Accurate Wheat Spike Counting via Drone Video Streams and Deep Learning

In modern agriculture, the accurate monitoring of crop traits such as wheat spike count is crucial for yield prediction, breeding programs, and cultivation management. Traditional methods relying on manual counting are labor-intensive, time-consuming, and prone to human error, especially in large-scale fields. With advancements in drone technology, Unmanned Aerial Vehicles (UAVs) have emerged as powerful tools for capturing high-resolution imagery and video streams of crops. These UAV-based systems, when integrated with deep learning algorithms, enable efficient and real-time analysis of plant phenotypes. In this study, we explore the feasibility of using deep learning models to accurately count wheat spikes from UAV video streams, addressing challenges such as varying planting densities, environmental conditions, and spike developmental stages.

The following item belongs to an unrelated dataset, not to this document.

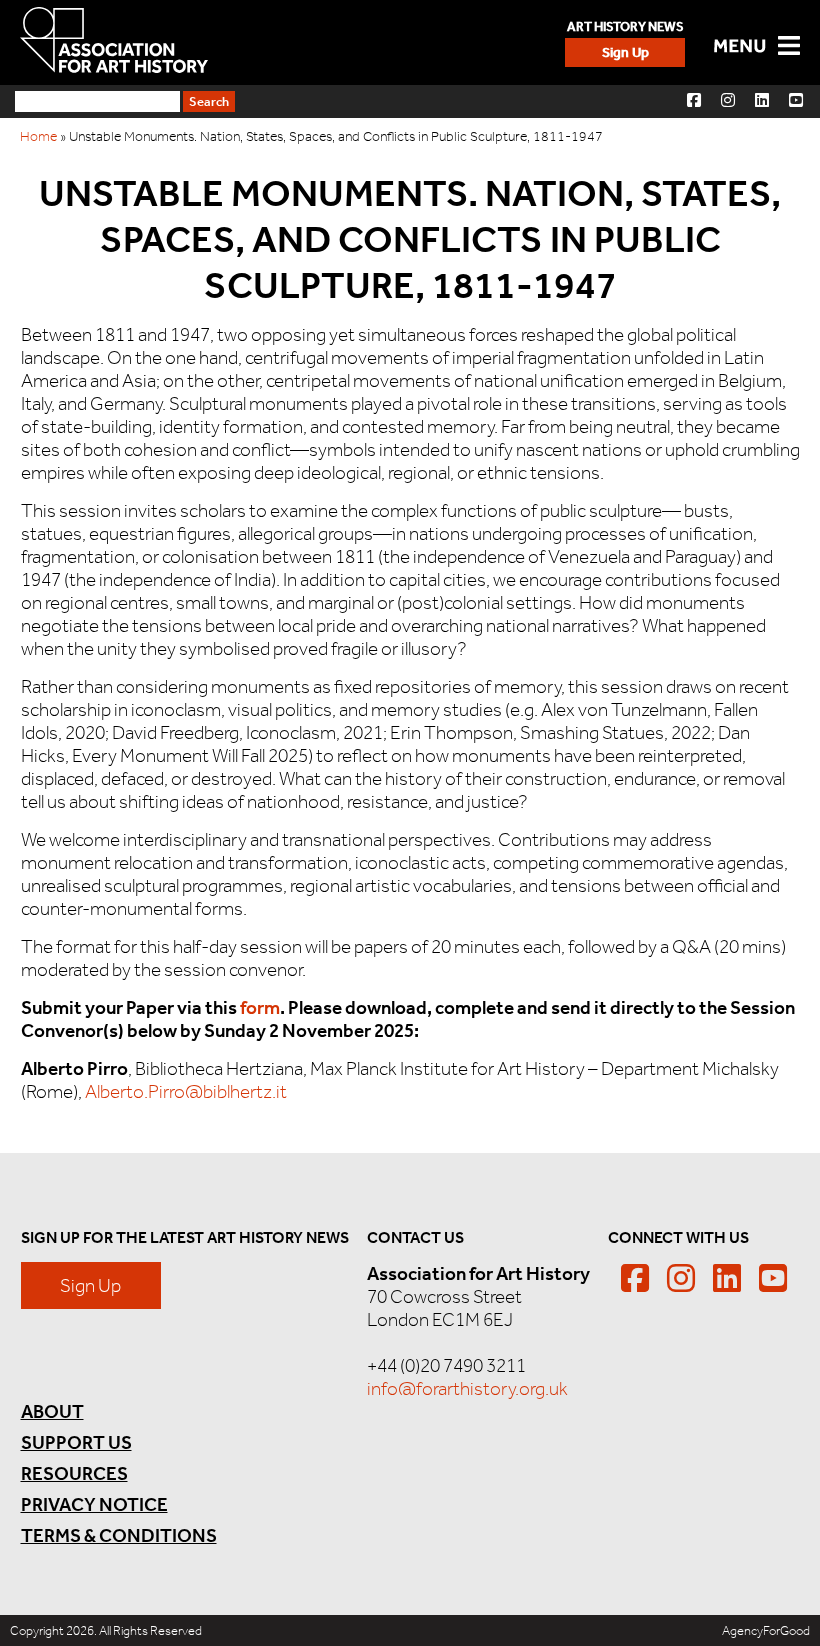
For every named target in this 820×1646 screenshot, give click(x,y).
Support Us (76, 1442)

We selected ten major winter wheat cultivars from the Huang-Huai region, including varieties like Fanmai 8, Zhoumai 36, and Zhongmai 895, to represent diverse spike types. Three planting densities—1.2 million, 2.4 million, and 3.6 million plants per hectare—were established in randomized block designs. Additionally, a production field of Zhongmai 578 with a density of 3 million plants per hectare was used for validation. Data collection was conducted during the grain-filling stages using a consumer-grade DJI Air 3 drone equipped with a 48-megapixel camera. The drone was flown at an altitude of 3 meters above the canopy, with a tilt angle of 37 degrees and a speed of 0.5–1 m/s, capturing video streams at a resolution of 3840 × 2160 and 60 frames per second. To ensure robustness, videos were cropped into 450 × 450 pixel sub-videos, and frames were extracted every 45 frames to minimize overlap, resulting in 528 initial images. Data augmentation techniques, including horizontal flip, vertical flip, Gaussian blur, and contrast adjustment, were applied to generate 3,168 images, which were split into training, validation, and test sets in an 8:1:1 ratio.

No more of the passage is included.